In the instant matter while we cannot approve the procedure by Agent Duez which erased her recorded impressions, we do not agree that the action taken by the lower court was appropriate. Appellee's right or opportunity to cross-examine the witnesses is not so severely affected by the absence of the tapes as to warrant the harsh sanction of the witnesses' suppression. Appellee still has the chance to fully cross-examine the witness regarding her recollections of the events giving rise to the arrest. Appellee can scrutinize Agent Duez's official report in any aspect, as to its contents and compilation, and explore the effect of the destruction of the tapes on the witnesses' credibility. The credibility of a witness is within the sole province of the finder of fact. Commonwealth v. Kennerly, 269 Pa. Super. 404, 410 A.2d 319 (1979).

The lower court in its opinion referred to "accounts of interviews" by Agent Duez with Jeffery Knoll which were included in Agent Duez's tape recorded notes.
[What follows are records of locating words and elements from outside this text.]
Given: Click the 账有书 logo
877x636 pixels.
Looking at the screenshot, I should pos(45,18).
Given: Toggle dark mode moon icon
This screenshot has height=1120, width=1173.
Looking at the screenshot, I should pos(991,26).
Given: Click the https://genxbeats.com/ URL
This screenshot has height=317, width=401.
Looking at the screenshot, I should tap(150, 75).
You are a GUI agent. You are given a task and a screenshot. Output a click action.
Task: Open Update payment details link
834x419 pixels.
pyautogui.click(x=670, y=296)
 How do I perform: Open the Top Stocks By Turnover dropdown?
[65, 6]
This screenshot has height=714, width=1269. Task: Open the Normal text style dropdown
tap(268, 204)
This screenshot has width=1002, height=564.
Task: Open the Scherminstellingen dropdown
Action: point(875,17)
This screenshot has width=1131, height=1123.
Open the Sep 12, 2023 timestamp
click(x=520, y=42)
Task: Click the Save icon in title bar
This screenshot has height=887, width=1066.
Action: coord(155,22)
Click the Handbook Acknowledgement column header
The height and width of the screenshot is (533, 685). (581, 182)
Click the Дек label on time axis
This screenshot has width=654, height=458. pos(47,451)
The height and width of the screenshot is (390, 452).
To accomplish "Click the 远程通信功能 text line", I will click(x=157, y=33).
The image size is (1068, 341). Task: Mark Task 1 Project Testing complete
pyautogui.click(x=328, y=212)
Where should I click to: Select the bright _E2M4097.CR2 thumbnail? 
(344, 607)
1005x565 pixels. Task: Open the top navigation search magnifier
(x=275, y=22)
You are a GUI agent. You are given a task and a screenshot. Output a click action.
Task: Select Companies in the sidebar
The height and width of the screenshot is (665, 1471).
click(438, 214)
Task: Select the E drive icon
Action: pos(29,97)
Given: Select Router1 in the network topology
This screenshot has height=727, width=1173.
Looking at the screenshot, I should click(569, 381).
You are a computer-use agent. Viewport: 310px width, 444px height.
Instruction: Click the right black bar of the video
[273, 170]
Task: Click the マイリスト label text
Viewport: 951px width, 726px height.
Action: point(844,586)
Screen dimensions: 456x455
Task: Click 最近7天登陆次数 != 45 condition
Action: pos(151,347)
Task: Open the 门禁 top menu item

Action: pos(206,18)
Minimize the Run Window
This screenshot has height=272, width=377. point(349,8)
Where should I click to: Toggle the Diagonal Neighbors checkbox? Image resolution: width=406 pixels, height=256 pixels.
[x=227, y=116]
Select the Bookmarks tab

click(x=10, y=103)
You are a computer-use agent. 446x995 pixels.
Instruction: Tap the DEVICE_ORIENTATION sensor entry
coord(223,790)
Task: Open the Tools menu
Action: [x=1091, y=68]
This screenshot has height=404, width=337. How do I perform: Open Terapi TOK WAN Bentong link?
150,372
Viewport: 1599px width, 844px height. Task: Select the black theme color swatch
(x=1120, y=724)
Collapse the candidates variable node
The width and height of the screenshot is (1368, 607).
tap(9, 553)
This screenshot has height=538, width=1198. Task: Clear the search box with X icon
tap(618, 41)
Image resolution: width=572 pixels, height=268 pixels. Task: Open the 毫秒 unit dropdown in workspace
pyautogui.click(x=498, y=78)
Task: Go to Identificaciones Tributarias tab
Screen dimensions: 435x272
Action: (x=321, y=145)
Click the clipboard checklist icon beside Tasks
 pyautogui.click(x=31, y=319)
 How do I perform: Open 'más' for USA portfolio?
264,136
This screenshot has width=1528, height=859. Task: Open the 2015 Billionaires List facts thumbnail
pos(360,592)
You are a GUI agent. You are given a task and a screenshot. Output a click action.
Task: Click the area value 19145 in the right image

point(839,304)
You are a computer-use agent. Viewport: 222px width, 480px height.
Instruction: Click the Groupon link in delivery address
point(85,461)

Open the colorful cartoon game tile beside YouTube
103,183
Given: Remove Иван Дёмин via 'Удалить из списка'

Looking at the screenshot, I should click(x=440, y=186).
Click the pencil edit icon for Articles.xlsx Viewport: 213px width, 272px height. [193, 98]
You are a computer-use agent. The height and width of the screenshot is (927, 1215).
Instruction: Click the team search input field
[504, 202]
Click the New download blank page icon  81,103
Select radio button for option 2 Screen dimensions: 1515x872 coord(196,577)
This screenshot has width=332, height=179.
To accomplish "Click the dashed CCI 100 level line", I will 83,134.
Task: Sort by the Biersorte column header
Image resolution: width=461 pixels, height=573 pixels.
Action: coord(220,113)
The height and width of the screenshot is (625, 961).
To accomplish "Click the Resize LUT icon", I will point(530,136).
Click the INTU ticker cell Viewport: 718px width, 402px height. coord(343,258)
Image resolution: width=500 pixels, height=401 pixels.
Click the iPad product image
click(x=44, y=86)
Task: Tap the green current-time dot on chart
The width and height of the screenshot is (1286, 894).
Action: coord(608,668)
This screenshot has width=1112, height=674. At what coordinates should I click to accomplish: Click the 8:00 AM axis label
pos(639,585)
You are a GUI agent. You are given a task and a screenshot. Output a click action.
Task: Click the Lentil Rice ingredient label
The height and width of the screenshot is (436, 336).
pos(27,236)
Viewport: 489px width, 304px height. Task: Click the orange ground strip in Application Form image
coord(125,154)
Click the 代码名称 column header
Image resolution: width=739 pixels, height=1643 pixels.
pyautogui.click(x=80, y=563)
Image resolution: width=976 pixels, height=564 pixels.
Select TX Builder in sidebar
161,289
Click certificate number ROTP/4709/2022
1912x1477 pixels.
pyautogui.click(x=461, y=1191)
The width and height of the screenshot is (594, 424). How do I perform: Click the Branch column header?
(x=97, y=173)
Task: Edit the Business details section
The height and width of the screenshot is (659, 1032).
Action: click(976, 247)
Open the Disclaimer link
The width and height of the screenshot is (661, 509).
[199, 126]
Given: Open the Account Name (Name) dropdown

This statement of fact is not supported by the record in this case. The record contains no testimony that Agent Duez actually interviewed appellee or Jeffery Knoll. The record only reflects that Agent Duez had tape recorded her initial impressions as to the alleged drug transactions with appellee and Jeffery Knoll. For the reasons stated above we cannot agree that the appellee had been hindered or limited in cross-examining Jeffery Knoll to the degree that the

[ 319 Pa. Super. Page 20]

    testimony of Knoll should be suppressed because of the possible value that Duez's recorded impressions may have in his cross-examination.

We have determined that the issue raised by York in his cross-appeal has been waived. He contends that if any error was committed by the lower court it was in restricting his remedy to suppression. He alleges that Agent Duez's unsuccessful action of attempting to interview York, after his arrest, without the presence of counsel constituted a willful and bad faith violation of the attorney-client relationship. The lower court noted in its findings that it was shocked by the agent's conduct and such conduct could well be called a "deliberate attempt to destroy the attorney-client relationship." York now claims that this intentional bad faith conduct requires that the charges be dismissed with prejudice.

We do not reach the merits of this issue because York did not preserve it for the purpose of appeal in accordance with Pa.R.Crim.P. 306(e), which reads as follows:

Rule 306. Omnibus Pretrial Motion for Relief

(e) All grounds for the relief demanded shall be stated in the motion and failure to state a ground shall constitute a waiver thereof.

York did not present this contention in his Ominibus Pretrial Motion for Relief. The doctrine of waiver has become firmly entrenched in Pennsylvania law and it is clear that on appeal a new and different theory of relief may not be successfully advanced for the first time on appeal. Morgan v. Sbarbaro, 307 Pa. Super. 308, 453 A.2d 598 (1983).

Order reversed, case remanded. We relinquish jurisdiction.